### Goal 1
Copy the three records below word for word, leaving out the pictures.

### Supplied passage
The regional governor of Cameroon’s Extrême-Nord, Midjiyawa Bakari, told Agence France Presse that such claims must be investigated “with great prudence,” noting that, among other things, suicide bombers are often drugged and hence unreliable. The governor added that the claim was being investigated and thanked a local “comité de vigilance” that he said had noticed the would-be bombers searching for a place to detonate themselves on the busy Easter weekend.
Approximately 70 percent of Cameroonians are Christians and about 21 percent Muslim. In the Extrême-Nord region, which borders Nigeria, neighbors have been taking turn about—on Fridays, Christians provide security at the local mosques. On Sundays, Muslims stand guard at churches. Either of these arrangements is guaranteed to enrage Boko Haram, which has encountered significant setbacks in Cameroon since the beginning of the year.

### Information provided

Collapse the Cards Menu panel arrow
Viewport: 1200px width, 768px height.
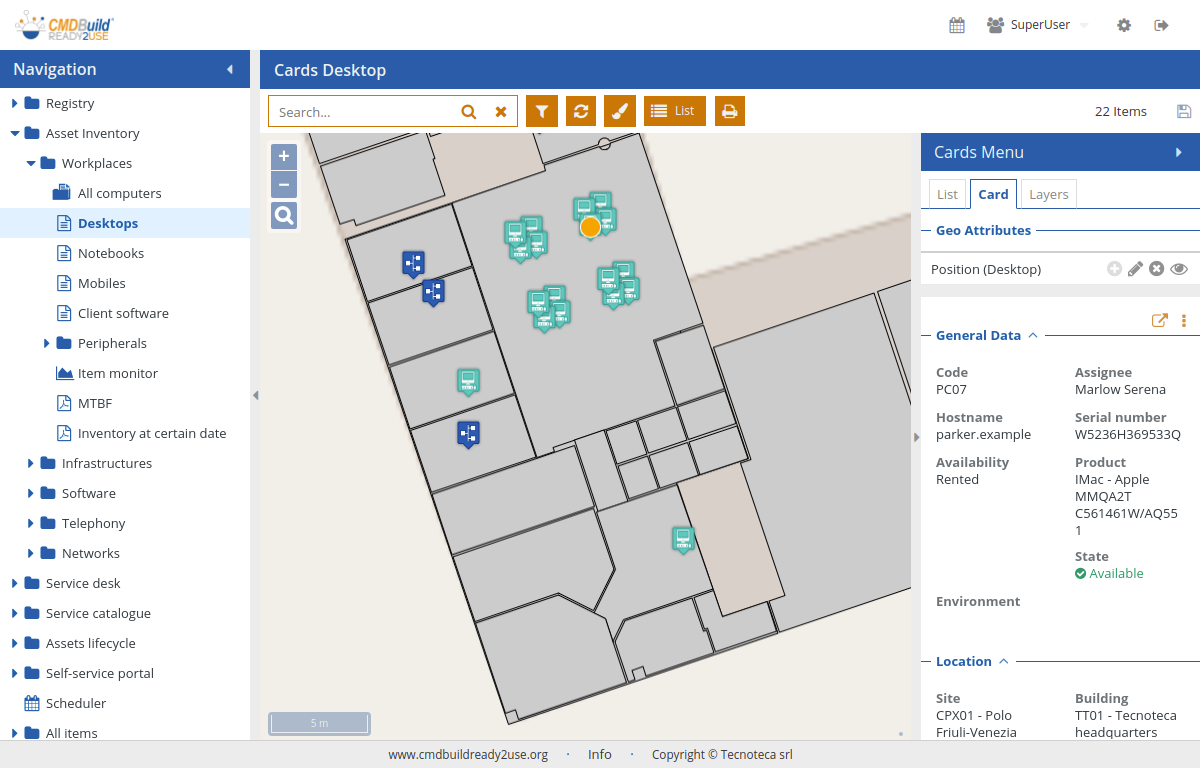[1179, 152]
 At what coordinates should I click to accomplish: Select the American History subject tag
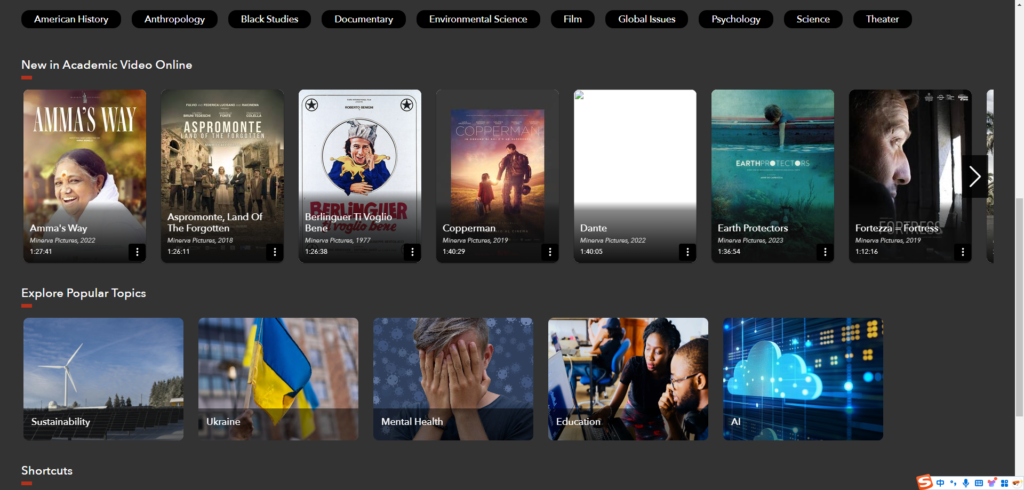click(x=71, y=19)
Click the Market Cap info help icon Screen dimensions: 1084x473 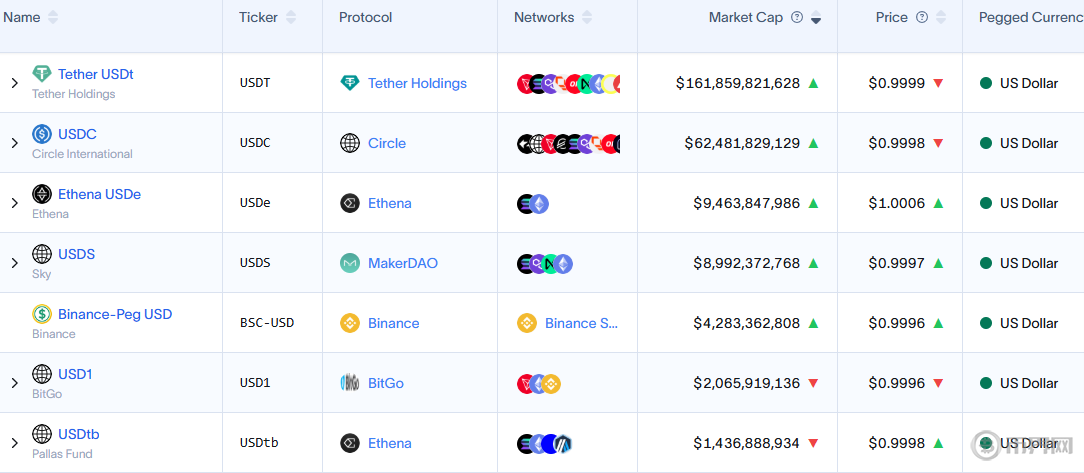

### Goal 2
Pick up the passage on security in Cameroon's Extrême-Nord region after its last sentence and carry it on.

### Written answer 1
Collapse the Cards Menu panel arrow
Viewport: 1200px width, 768px height.
[1179, 152]
 At what coordinates should I click to accomplish: Select the American History subject tag
click(x=71, y=19)
Click the Market Cap info help icon Screen dimensions: 1084x473 

### Written answer 2
The possibility that Boko Haram have been using the unfortunate Chibok schoolgirls as plastique fodder shines a discomfiting light on the self-consoling #BringBackOurGirls campaign of spring 2014. A March 24 announcement by the Nigerian military that troops have freed about 800 Boko Haram hostages in Borno state, where Chibok is, has not so far been accompanied by any announcements regarding the abducted girls. The military’s figures have not been independently confirmed.